*Text block*.
──────────

Father of ‘miracle tot’ grateful for ‘second life’
MACO, DAVAO DE ORO—It was a supper that he could not forget.
Orlando Malacaste was with his wife Leziel and their three children at their house in Zone 1, Barangay Masara, early evening on Feb. 6, when they were startled by a loud noise akin to a strong thunderclap.
Leziel, 36, quickly stood up and called eldest daughter Shaira, telling her to grab 3-year-old Sheena.
Before he could call them back, Malacaste saw his wife and their two children swept away by a torrent of mud and other debris as they tried to dash to the front door.
“I tried opening the [back] door… but it had been tightly locked. With no way out, I embraced my second child and waited for my fate,” the 58-year-old security guard of Apex Mining Co. Inc. (Amci) told the Inquirer on Monday, speaking in Cebuano.
Luckily for him and 8-year-old daughter Shaina Mae, the landslide buried only the half part of their house. Malacaste suffered bruises from fragments of rock and a shallow wound after his leg was punctured by a protruding nail.
“My daughter and I were able to crawl out of the house which was tilted,” he recalled. “It was pitch dark and very quiet.”
He then started calling the rest of his family. No one answered.
Filled with gratitude
Malacaste said he was at the evacuation center at Lorenzo Sarmiento National High School in Mawab town, some 25 kilometers from Maco, when news broke on Friday, some 60 hours after the landslide, that a child had been pulled alive from under the debris.
“I was astonished that she survived when her mother and her sister were not able to make it,” he said of his youngest daughter Sheena.
Rescuers had found the girl from under galvanized iron sheets torn from the roofs of homes and other debris.

──────────

*Data for review*.
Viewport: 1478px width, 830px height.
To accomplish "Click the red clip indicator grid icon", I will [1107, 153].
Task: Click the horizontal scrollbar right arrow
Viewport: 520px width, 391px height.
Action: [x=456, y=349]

──────────

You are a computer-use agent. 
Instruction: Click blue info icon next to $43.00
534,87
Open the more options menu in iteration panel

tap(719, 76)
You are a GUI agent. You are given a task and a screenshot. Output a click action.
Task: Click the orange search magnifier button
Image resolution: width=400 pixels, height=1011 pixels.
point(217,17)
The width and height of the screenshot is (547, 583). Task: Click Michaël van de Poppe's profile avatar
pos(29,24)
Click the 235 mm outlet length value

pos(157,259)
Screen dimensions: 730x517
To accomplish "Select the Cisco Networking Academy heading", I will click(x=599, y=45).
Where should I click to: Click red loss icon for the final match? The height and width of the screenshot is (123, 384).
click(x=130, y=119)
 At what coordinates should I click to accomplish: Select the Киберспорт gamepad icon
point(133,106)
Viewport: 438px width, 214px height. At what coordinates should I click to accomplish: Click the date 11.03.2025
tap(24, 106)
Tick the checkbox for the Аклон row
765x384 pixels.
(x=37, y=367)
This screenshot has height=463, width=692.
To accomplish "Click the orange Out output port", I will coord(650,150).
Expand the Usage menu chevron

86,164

──────────

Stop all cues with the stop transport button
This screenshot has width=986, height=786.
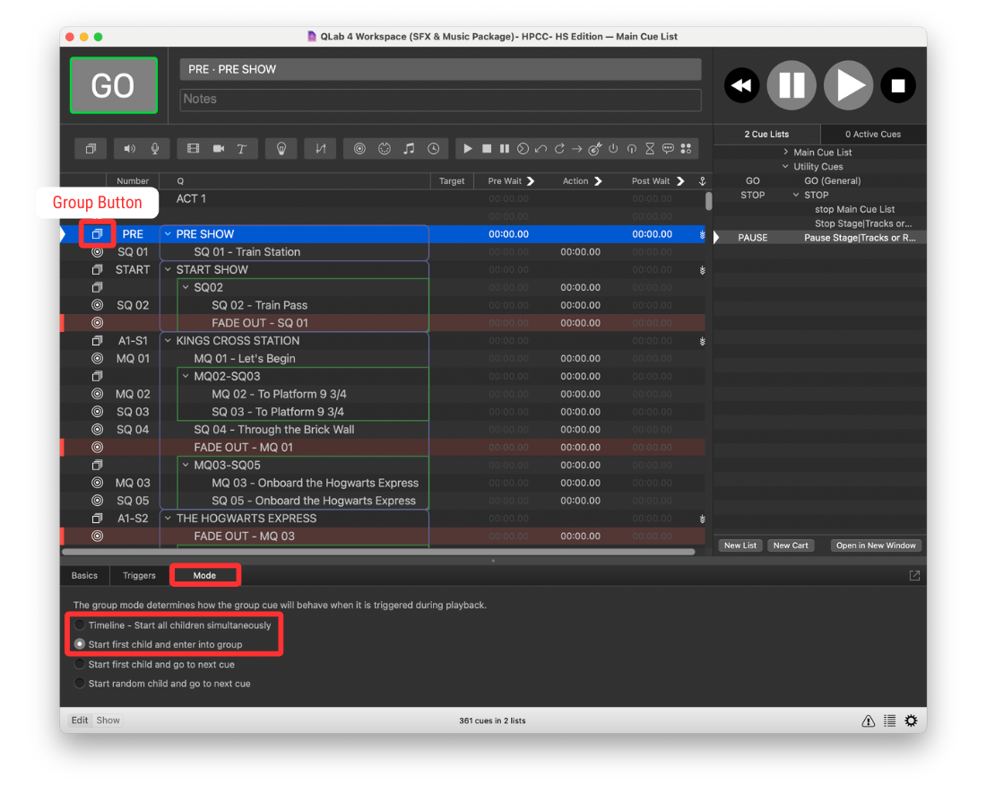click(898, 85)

──────────

*To do*.
1. Please copy the landslide article from "Before he could" through "a protruding nail.", changing "landslide" to "mudslide" wherever it appears.
2. Write the next part of the landslide article, picking up after its last sentence.
The records come from a separate source, unrelated to the landslide article.

*Outputs in order*.
1.
Before he could call them back, Malacaste saw his wife and their two children swept away by a torrent of mud and other debris as they tried to dash to the front door.
“I tried opening the [back] door… but it had been tightly locked. With no way out, I embraced my second child and waited for my fate,” the 58-year-old security guard of Apex Mining Co. Inc. (Amci) told the Inquirer on Monday, speaking in Cebuano.
Luckily for him and 8-year-old daughter Shaina Mae, the mudslide buried only the half part of their house. Malacaste suffered bruises from fragments of rock and a shallow wound after his leg was punctured by a protruding nail.

2.
Joseph Randy Loy, Davao de Oro’s provincial disaster risk reduction and management officer, said it was possible that Sheena was able to breathe because of pockets of air under the rubble.
“I thank Allah for saving me and my children. We are now living our second lives,” Malacaste, a Muslim convert, said. “But I am as saddened that my wife and our other daughter were lost.”
The bodies of Leziel and Shaira were found hours after Sheena’s rescue.
Sheena, who sustained only light injuries, was rushed to the Doctors Community Hospital in Mawab that Friday. She is now in stable condition and recovering.
As of 5 p.m. on Monday, 14 more bodies were recovered, bringing the total fatalities to 68, with only five yet to be identified.
Of the dead, 26 were Amci workers and the other 42, villagers from Masara.
The missing are down to 51, from 63 on Sunday, with eight of them Amci employees, 19 from the company’s contractor Maria Socio-General Services, and the remaining 24 Masara residents.
‘Limited operations’
Amid the continuing search and rescue efforts, Amci issued a disclosure on Monday saying that it expected lower sales volume and production given the limited capacity of its mine site.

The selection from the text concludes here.